原文摘录:
【问题标题】:Convert SAV into CSV将 SAV 转换为 CSV
【发布时间】:2018-12-09 21:23:11
【问题描述】:

我尝试使用以下代码将 SAV 文件转换为 CSV

data = pd.io.stata.read_stata("C:/Users/Nicola/Desktop/Relevant projects activities ACF/BRACED Final Evaluation/Evaluations/CSI_compil_2017.sav")
writer = pd.ExcelWriter('C:/Users/Nicola/Desktop/Baseline.xlsx')
data.to_excel(writer, 'data')
data.to_csv('changed_to_csv.csv')
writer.save()

我得到的输出如下

ValueError: 给定 Stata 文件的版本不是 104、105、108、111 (Stata 7SE), 113 (Stata 8/9), 114 (Stata 10/11), 115 (Stata 12), 117 (Stata 13)或 118(Stata 14)

我可以使用更好的 sn-p 来更有效地执行此转换吗?谢谢

【问题讨论】:

  • 这不是Stata相关的问题。我认为 SAV 文件与 SPSS 相关。您在 Python 中使用了错误的函数来读取数据。
  • 好的,所以我只是相应地更改了标签。
  • 在 Python 中你将很难做到这一点。我认为最好将数据直接从 SPSS 导出到 csv 文件中。
  • 看看here.
  • 好吧,也许通过使用 R 内核,转换可以工作。我无法使用 SPSS 许可证。也感谢有用的链接

标签: python csv import converter spss


【解决方案1】:

请看以下答案: https://stackoverflow.com/a/20873154/5999386

简而言之,使用import pandas.rpy.common as com 使用R 能力将.sav 文件解析为Pandas 的数据框。

【讨论】:

    【解决方案2】:

    我只是设法用这个 sn-p (R Kernel) 转换它:

    library(foreign)
    write.table(read.spss("C:/Users/Nicola/Desktop/Relevant projects activities ACF/BRACED Final Evaluation/Evaluations/CSI_compil_2017.sav"), file="from_sav_data.csv", quote = FALSE, sep = ",")
    

    【讨论】:

      【解决方案3】:
      import pandas as pd
      import pyreadstat as py
      
      df, meta = py.read_sav('file.SAV')
      writer=pd.ExcelWriter ("file2.xlsx")
      df.to_excel(writer, 'df')

所给资料:
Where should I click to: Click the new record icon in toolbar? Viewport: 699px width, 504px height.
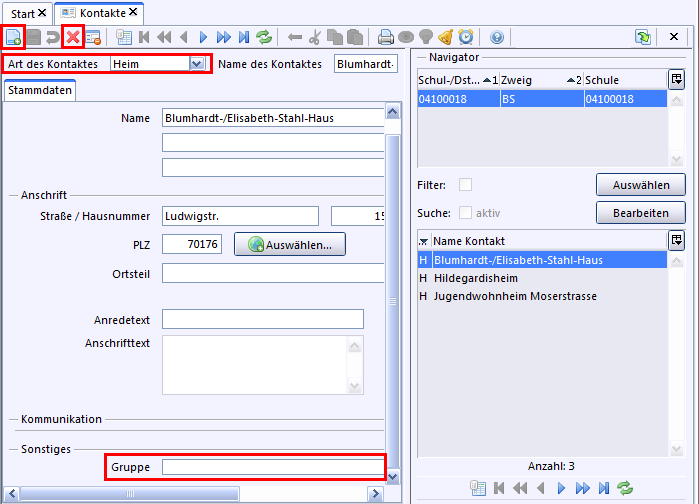point(14,37)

所需操作:
• A. 关于 SAV 转 CSV 的帖子为问题标注了哪些标签?请全部列出。
• B. 请接着关于 SAV 转 CSV 的帖子的最后一行续写下去。

任务结果:
• A. python、csv、import、converter、spss

• B.
      df.to_csv('file2.csv')
      writer.save()
      

      【讨论】:

        【解决方案4】:

        这是我的类,它在子文件夹中查找所有 .sav 文件并将它们转换为 .csv 格式。该课程成功地处理了最大 2 GB 的文件。如果您只需要转换一个文件,只需使用convert_sav_to_csv(file_path, dir_to_save=None) 函数即可。我经常使用this answer

        import glob
        import pandas as pd
        import os
        import enum
        import errno
        import pyreadstat
        
        
        # Enum for size units
        class SizeUnit(enum.Enum):
            BYTES = 1
            KB = 2
            MB = 3
            GB = 4
        
        
        class ConverterSavCsv:
            @staticmethod
            def convert_unit(size_in_bytes, unit):
                """ Convert the size from bytes to other units like KB, MB or GB"""
                if unit == SizeUnit.KB:
                    return size_in_bytes / 1024
                elif unit == SizeUnit.MB:
                    return size_in_bytes / (1024 * 1024)
                elif unit == SizeUnit.GB:
                    return size_in_bytes / (1024 * 1024 * 1024)
                else:
                    return size_in_bytes
        
            @staticmethod
            def get_file_size(file_name, size_type=SizeUnit.BYTES):
                """ Get file in size in given unit like KB, MB or GB"""
                size = os.path.getsize(file_name)
                return ConverterSavCsv.convert_unit(size, size_type)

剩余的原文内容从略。